Could you retype all of the entries exactly, without their pictures?

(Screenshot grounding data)
*** Begin section ***

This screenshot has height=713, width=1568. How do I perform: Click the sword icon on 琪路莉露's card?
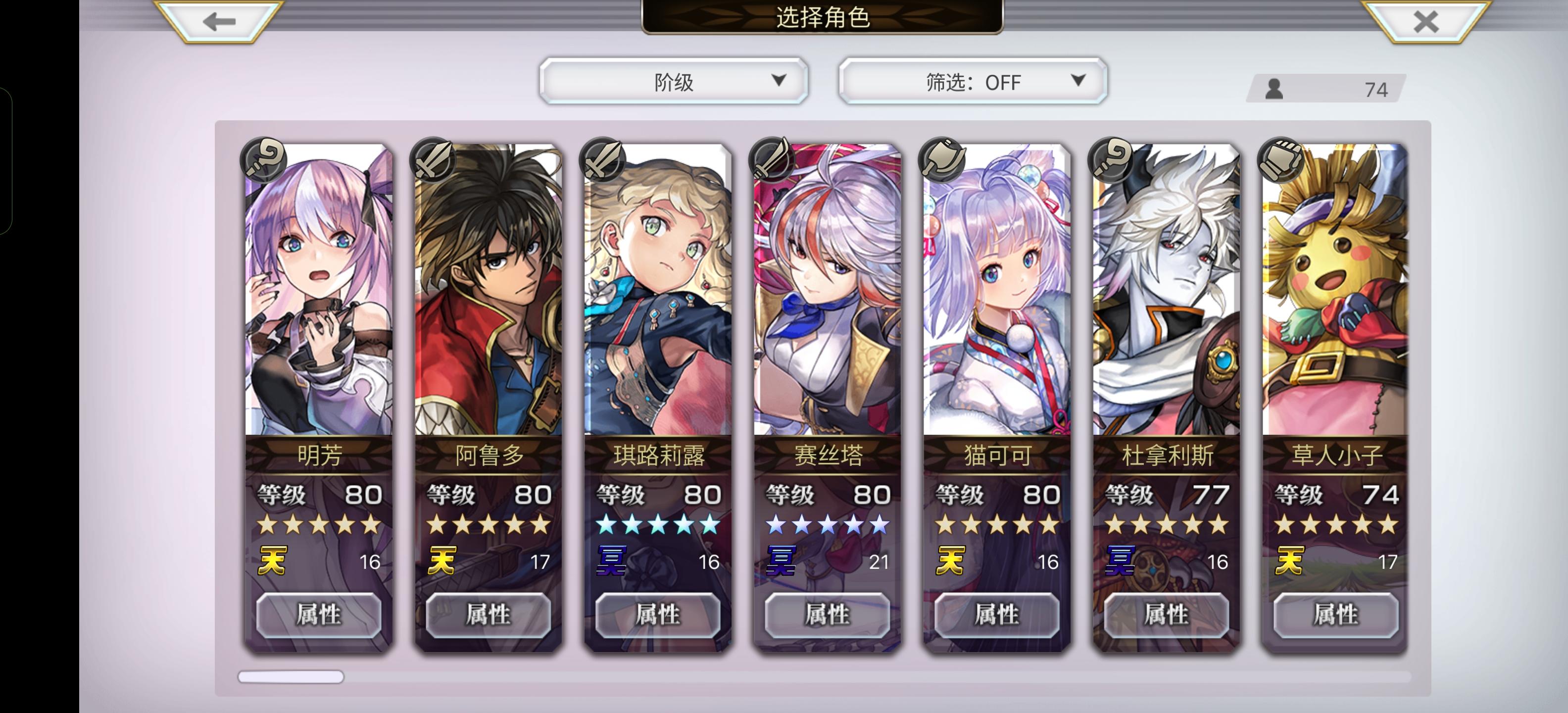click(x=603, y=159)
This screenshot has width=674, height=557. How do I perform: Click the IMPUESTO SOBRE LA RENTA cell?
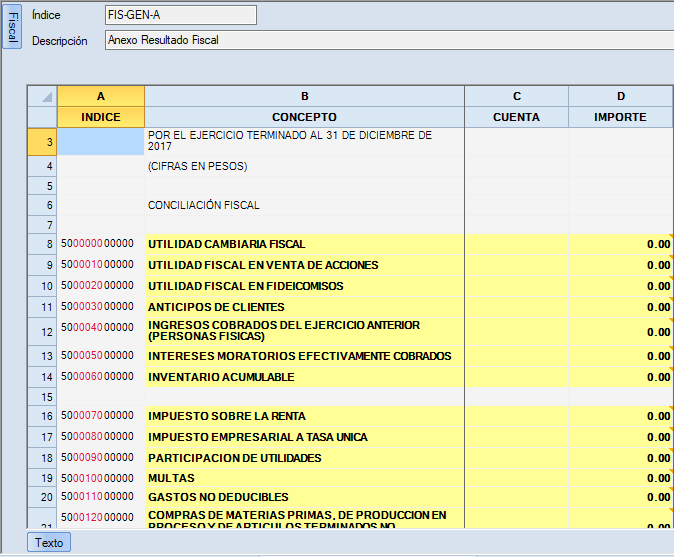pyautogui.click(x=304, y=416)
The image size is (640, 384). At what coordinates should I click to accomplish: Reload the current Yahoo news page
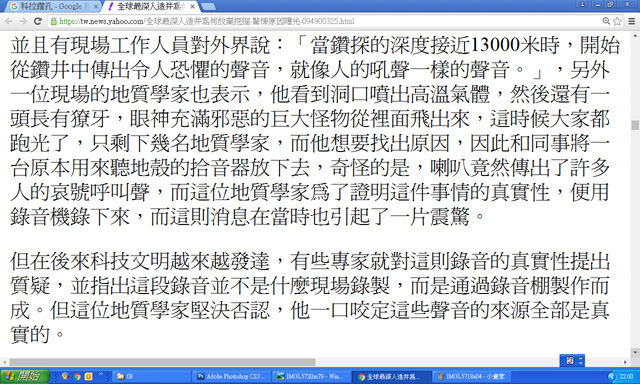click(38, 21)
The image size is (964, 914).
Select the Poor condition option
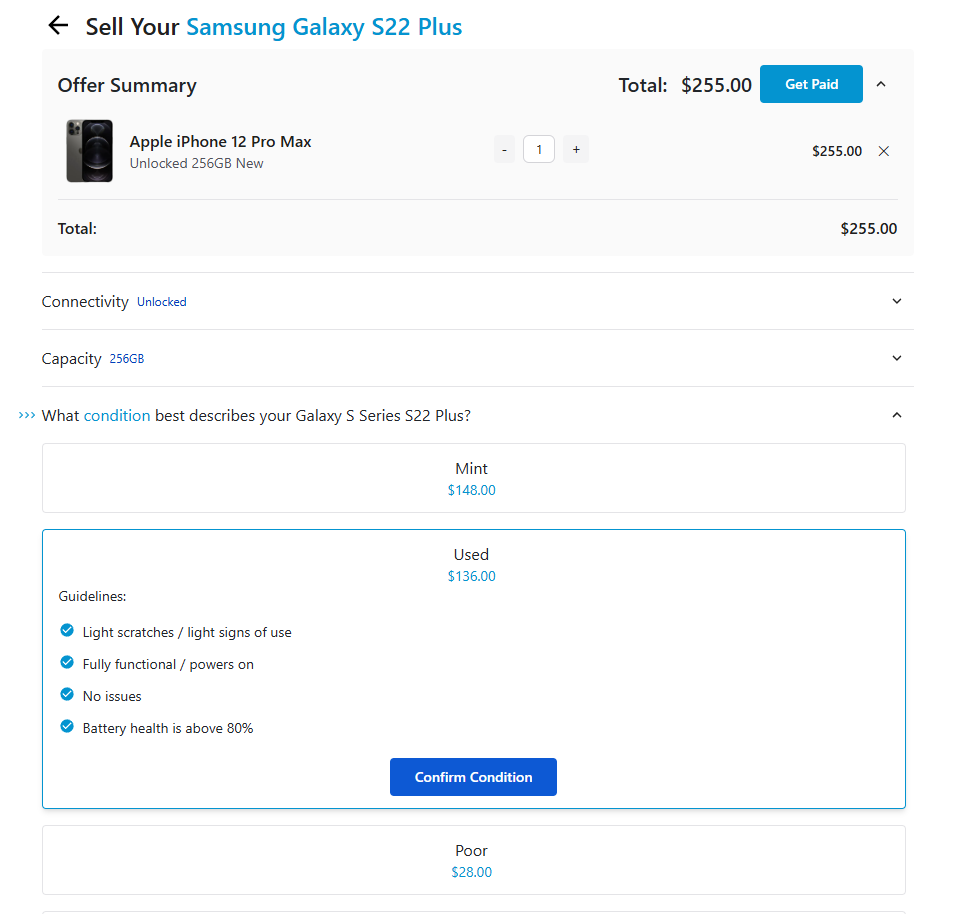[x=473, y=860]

*** End section ***

• **EXERCISE RESULT**:
This screenshot has height=713, width=1568. How do I perform: Click the sword icon on 琪路莉露's card?
click(x=603, y=159)
This screenshot has width=674, height=557. How do I perform: Click the IMPUESTO SOBRE LA RENTA cell?
pyautogui.click(x=304, y=416)
The image size is (640, 384). At what coordinates should I click to accomplish: Reload the current Yahoo news page
click(38, 21)
The image size is (964, 914).
Select the Poor condition option
[x=473, y=860]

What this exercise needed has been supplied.